Task description: Please reproduce exactly the line that carries "Image resolution: width=1452" and all remaining lines through the last line of the data, and write nothing else.

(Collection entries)

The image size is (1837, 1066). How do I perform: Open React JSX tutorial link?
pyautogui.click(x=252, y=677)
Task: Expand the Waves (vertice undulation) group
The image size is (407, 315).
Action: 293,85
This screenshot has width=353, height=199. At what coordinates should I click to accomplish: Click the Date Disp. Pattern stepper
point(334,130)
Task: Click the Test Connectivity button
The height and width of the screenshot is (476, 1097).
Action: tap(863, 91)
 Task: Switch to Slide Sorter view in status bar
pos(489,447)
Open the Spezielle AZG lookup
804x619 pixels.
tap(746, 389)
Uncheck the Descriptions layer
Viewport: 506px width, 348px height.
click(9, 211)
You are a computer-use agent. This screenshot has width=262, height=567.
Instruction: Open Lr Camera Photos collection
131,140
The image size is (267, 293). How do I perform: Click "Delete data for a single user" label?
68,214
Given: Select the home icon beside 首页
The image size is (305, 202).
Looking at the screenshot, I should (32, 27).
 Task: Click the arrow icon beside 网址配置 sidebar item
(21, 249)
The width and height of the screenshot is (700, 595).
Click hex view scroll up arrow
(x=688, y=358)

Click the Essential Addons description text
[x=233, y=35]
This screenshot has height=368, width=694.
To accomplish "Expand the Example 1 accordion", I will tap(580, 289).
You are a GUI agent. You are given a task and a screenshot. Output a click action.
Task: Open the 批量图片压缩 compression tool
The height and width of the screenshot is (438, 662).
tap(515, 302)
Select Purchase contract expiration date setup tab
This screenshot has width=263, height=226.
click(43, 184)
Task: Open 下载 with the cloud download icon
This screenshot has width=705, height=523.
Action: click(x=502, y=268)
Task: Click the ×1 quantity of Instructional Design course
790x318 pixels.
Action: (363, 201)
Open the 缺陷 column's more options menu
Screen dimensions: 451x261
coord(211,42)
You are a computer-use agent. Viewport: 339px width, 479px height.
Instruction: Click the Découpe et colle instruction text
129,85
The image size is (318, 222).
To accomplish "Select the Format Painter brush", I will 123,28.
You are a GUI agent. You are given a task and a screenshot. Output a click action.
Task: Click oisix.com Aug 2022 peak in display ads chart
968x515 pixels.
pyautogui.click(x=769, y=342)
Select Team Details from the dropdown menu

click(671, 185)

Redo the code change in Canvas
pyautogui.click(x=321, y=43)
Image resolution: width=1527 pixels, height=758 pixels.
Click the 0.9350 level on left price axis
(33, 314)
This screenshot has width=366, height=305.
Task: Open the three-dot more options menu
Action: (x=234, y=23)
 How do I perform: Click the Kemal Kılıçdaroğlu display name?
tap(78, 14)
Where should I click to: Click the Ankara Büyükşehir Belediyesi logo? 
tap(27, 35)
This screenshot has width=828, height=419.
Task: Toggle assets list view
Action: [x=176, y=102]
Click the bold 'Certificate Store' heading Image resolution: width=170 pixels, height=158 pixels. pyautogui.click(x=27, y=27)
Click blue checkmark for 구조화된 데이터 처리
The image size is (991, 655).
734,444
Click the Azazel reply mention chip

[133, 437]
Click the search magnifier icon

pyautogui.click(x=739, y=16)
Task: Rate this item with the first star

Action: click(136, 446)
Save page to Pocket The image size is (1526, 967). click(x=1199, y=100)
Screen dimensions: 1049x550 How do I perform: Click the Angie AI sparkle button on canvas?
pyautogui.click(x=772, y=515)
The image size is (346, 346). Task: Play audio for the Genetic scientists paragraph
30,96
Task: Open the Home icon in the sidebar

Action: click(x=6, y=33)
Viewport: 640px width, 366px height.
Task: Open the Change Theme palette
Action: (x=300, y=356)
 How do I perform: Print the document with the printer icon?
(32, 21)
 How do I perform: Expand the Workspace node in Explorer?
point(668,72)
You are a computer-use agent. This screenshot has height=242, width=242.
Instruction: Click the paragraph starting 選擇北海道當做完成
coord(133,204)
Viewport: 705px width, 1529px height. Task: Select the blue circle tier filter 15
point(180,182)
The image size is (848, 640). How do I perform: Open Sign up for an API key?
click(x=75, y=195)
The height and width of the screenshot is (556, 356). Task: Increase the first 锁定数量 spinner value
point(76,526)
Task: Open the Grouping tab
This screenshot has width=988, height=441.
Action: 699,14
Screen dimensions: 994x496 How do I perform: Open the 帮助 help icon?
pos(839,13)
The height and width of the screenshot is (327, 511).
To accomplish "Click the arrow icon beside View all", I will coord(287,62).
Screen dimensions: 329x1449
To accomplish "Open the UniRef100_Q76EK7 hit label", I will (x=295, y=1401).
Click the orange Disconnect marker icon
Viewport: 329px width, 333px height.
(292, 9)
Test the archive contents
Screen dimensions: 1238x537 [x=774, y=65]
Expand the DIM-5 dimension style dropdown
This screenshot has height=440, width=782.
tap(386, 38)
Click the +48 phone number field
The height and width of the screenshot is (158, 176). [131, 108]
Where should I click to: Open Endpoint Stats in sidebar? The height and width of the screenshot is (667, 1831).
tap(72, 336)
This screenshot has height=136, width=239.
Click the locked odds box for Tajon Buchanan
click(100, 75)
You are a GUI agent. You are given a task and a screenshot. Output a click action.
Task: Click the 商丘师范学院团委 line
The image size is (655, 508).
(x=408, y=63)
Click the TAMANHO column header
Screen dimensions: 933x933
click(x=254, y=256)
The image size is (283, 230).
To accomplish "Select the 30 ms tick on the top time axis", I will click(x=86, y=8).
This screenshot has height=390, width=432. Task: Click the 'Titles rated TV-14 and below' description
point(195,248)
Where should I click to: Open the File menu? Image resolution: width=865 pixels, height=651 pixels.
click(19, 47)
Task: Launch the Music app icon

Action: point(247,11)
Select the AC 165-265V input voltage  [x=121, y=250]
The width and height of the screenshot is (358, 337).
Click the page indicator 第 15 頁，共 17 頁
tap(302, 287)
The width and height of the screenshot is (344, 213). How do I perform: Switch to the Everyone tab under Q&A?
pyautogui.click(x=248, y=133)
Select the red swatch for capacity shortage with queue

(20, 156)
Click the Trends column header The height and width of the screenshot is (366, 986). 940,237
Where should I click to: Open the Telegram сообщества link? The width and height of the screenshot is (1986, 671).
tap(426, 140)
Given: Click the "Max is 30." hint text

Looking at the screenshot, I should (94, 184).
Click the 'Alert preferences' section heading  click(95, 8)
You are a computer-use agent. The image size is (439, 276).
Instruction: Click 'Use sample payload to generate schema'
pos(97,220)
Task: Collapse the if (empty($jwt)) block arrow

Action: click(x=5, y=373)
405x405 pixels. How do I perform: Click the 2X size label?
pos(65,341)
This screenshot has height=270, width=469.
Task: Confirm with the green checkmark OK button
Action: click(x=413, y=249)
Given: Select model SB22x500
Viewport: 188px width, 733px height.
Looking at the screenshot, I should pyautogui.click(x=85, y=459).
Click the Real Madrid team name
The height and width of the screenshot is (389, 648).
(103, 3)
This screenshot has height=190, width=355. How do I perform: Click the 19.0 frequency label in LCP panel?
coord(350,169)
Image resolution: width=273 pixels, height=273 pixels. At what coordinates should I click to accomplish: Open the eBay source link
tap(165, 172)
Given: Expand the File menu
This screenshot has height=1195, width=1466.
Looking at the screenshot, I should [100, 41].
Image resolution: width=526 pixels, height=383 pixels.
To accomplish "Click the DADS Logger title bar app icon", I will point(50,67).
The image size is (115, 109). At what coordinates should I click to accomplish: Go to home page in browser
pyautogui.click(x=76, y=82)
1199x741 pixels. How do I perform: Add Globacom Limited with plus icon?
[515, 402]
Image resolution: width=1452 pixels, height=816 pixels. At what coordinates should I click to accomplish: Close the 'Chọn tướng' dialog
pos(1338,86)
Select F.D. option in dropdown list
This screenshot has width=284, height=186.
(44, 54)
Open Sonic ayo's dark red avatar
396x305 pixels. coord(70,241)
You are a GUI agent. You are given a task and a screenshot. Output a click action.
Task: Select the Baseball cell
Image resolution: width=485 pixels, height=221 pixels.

Response to the task:
Image resolution: width=1452 pixels, height=816 pixels. At what coordinates should I click to accomplish: Close the 'Chọn tướng' dialog
pos(1338,86)
Select F.D. option in dropdown list
This screenshot has width=284, height=186.
(44, 54)
Open Sonic ayo's dark red avatar
396x305 pixels. coord(70,241)
You are a GUI agent. You are given a task and a screenshot. Output a click action.
Task: Select the Baseball cell
Image resolution: width=485 pixels, height=221 pixels.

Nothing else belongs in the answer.